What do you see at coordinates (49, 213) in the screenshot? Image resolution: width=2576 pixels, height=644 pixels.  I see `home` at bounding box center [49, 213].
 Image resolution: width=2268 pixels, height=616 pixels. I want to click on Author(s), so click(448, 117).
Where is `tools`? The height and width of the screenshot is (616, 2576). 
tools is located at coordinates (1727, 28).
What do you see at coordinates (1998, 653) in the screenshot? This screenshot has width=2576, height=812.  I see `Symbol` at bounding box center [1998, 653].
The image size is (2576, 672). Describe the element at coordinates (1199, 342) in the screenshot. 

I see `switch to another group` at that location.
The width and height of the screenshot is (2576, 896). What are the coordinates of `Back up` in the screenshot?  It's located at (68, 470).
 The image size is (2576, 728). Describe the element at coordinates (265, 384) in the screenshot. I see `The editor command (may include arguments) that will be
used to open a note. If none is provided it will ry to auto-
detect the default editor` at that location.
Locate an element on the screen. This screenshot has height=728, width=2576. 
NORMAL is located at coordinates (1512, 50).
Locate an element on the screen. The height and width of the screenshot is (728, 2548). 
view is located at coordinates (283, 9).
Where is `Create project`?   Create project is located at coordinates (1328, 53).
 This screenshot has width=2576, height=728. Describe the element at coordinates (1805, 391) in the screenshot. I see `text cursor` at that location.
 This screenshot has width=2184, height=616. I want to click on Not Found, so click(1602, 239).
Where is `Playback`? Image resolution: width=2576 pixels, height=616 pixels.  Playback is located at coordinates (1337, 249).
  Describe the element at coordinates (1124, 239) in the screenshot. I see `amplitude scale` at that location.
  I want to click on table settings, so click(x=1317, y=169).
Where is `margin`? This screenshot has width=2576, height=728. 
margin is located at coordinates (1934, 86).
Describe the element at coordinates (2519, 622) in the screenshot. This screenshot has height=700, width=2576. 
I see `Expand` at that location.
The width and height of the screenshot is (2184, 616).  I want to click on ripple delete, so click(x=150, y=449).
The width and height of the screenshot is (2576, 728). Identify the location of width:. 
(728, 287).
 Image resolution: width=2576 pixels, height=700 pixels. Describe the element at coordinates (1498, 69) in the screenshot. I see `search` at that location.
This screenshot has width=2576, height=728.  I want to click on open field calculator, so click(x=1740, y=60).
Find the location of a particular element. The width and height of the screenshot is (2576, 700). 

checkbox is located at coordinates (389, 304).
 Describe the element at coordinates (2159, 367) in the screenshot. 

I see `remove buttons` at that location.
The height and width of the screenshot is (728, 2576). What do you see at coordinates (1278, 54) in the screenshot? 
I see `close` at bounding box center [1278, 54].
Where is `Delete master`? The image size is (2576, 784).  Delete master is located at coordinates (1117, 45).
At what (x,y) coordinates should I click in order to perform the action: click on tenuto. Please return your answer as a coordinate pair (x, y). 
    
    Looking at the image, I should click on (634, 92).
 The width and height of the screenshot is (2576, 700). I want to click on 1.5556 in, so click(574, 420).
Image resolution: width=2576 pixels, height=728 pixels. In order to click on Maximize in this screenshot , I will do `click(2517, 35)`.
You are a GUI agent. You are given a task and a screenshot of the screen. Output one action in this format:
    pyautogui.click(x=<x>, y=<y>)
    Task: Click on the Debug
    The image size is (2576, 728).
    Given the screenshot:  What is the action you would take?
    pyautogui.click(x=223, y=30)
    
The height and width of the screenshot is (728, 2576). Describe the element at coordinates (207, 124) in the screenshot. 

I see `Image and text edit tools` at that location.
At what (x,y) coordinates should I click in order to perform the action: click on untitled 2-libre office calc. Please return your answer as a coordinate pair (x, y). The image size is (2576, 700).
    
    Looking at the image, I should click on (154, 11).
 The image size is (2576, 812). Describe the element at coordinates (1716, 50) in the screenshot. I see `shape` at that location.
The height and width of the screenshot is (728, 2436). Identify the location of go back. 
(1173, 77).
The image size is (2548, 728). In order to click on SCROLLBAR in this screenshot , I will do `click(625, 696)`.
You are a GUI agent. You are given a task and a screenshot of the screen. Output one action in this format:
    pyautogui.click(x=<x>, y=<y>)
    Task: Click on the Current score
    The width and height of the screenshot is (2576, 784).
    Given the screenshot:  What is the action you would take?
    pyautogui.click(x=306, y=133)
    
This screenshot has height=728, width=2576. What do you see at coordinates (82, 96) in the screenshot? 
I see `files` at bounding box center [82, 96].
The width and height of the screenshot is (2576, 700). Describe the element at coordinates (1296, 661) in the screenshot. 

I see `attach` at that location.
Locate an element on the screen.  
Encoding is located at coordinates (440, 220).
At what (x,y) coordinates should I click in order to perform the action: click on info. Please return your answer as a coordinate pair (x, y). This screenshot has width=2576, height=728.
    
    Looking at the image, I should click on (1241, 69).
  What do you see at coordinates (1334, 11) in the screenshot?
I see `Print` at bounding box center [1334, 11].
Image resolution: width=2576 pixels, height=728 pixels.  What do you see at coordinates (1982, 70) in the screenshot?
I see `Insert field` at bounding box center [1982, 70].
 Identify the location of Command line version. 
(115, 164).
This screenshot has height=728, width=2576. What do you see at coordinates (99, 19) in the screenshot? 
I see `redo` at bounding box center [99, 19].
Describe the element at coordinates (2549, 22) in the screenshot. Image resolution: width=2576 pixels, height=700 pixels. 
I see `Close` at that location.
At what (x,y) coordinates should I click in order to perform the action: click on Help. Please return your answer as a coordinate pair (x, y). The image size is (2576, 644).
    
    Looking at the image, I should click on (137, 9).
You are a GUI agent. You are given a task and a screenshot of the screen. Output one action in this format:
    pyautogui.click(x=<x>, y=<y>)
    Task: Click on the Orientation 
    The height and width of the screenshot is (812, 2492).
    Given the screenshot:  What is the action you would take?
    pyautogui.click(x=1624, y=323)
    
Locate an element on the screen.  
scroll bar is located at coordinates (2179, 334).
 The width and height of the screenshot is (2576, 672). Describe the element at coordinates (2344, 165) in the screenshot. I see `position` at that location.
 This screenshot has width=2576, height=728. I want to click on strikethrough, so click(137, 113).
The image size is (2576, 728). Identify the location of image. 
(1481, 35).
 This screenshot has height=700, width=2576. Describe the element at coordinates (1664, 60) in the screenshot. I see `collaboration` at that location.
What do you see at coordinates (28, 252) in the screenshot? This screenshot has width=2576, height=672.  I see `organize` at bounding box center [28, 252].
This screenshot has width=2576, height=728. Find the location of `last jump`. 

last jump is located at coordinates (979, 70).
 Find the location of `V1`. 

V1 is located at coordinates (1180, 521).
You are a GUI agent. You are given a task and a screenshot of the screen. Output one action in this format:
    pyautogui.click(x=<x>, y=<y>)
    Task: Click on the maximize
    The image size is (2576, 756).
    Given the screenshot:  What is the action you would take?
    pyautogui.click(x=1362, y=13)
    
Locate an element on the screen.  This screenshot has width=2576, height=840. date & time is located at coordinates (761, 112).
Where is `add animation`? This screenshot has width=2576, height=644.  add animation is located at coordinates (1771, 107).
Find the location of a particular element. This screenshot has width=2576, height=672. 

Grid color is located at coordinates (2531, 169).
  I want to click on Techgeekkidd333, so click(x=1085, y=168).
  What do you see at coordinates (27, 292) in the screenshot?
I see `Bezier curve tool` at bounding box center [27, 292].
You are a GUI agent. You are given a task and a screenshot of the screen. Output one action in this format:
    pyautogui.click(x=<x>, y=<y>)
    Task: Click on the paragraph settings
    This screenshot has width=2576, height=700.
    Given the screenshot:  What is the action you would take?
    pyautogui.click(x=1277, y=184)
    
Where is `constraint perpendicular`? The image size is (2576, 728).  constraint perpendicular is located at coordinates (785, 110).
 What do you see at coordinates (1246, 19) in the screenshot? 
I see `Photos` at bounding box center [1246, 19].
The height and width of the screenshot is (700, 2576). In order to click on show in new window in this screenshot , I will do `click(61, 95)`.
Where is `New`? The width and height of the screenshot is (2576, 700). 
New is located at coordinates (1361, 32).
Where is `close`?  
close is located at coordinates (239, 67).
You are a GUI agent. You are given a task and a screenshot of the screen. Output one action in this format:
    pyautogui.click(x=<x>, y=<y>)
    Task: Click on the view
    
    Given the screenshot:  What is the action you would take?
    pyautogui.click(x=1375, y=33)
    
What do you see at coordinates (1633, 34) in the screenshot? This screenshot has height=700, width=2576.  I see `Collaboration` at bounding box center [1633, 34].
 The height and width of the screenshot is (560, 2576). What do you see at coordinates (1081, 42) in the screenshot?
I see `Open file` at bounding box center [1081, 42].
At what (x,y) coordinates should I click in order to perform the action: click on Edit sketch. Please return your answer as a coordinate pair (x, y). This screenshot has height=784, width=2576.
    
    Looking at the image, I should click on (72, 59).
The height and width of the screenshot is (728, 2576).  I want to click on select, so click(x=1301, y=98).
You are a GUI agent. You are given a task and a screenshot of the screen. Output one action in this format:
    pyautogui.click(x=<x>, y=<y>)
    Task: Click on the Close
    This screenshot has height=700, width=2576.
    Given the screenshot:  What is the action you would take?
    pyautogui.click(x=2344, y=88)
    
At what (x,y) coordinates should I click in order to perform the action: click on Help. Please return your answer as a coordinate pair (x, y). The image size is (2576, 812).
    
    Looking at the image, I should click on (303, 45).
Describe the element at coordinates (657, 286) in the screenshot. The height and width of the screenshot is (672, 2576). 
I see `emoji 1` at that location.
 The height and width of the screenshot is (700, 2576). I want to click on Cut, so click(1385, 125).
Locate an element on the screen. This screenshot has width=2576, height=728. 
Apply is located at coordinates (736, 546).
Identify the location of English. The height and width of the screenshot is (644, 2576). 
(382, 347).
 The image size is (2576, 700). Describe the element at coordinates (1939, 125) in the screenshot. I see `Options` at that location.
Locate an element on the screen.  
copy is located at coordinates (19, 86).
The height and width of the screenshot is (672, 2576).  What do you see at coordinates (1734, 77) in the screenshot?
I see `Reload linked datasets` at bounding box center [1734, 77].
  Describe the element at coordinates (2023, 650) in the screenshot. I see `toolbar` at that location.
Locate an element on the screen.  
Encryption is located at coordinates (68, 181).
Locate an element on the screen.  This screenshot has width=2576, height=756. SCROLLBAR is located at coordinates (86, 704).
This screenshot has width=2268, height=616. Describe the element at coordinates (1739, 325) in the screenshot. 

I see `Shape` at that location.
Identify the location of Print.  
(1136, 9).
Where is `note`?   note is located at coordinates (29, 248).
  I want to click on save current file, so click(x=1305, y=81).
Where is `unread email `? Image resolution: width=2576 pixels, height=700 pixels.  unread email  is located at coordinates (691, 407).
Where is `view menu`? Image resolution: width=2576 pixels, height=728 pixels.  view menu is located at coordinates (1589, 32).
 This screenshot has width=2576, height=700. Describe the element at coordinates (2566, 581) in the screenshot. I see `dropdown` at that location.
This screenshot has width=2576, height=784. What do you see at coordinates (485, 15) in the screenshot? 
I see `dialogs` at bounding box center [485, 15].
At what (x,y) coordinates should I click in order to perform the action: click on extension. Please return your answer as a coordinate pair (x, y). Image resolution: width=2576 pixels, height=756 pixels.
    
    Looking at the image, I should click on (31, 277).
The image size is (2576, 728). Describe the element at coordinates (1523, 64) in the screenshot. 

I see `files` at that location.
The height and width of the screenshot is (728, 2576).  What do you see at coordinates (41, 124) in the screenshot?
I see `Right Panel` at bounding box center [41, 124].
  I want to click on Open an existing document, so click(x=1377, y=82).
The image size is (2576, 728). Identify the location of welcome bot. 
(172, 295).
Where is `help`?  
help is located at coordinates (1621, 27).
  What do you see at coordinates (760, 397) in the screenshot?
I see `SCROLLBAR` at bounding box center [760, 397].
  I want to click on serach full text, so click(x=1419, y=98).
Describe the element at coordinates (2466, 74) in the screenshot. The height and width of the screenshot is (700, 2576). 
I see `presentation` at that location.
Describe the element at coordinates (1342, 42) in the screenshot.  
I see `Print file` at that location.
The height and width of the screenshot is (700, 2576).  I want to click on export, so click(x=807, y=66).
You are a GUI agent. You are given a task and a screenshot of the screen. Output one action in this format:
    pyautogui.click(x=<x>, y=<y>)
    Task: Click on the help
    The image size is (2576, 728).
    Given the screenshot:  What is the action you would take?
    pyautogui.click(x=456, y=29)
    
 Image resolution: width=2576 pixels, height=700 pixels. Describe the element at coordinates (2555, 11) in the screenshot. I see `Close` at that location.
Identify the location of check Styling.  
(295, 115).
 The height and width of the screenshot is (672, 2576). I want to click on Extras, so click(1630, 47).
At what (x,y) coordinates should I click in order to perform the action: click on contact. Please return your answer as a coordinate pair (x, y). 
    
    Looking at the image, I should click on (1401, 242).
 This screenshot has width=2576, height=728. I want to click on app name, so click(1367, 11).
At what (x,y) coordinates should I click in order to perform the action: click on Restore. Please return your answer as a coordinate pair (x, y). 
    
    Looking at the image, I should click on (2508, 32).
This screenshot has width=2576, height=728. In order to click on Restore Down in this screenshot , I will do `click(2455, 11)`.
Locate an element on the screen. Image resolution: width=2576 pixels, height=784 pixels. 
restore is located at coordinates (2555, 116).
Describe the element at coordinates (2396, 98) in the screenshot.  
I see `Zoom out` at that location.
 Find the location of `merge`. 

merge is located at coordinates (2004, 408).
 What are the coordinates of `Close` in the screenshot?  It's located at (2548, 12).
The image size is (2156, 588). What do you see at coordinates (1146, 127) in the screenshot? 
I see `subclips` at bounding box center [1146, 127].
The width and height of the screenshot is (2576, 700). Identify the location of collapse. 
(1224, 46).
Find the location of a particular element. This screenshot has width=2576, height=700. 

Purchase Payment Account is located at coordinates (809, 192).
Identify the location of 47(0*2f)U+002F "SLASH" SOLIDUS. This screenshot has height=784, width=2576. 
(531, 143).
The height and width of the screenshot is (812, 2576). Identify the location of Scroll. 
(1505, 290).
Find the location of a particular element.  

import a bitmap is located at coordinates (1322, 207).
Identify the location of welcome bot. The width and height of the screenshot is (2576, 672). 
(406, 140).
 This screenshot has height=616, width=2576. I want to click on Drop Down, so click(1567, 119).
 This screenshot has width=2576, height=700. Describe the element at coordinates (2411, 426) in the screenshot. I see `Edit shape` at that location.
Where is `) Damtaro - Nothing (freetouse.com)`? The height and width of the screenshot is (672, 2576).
*-*-*
**Problem requirements**
Copy the rows above verbatim, starting at the line containing "The image size is (2576, 728). Identify the location of welcome" and ending at the line containing "so click(x=807, y=66).", with both of those lines included.

**Finished task**
The image size is (2576, 728). Identify the location of welcome bot. 
(172, 295).
Where is `help`?  
help is located at coordinates (1621, 27).
  What do you see at coordinates (760, 397) in the screenshot?
I see `SCROLLBAR` at bounding box center [760, 397].
  I want to click on serach full text, so click(x=1419, y=98).
Describe the element at coordinates (2466, 74) in the screenshot. The height and width of the screenshot is (700, 2576). 
I see `presentation` at that location.
Describe the element at coordinates (1342, 42) in the screenshot.  
I see `Print file` at that location.
The height and width of the screenshot is (700, 2576).  I want to click on export, so click(x=807, y=66).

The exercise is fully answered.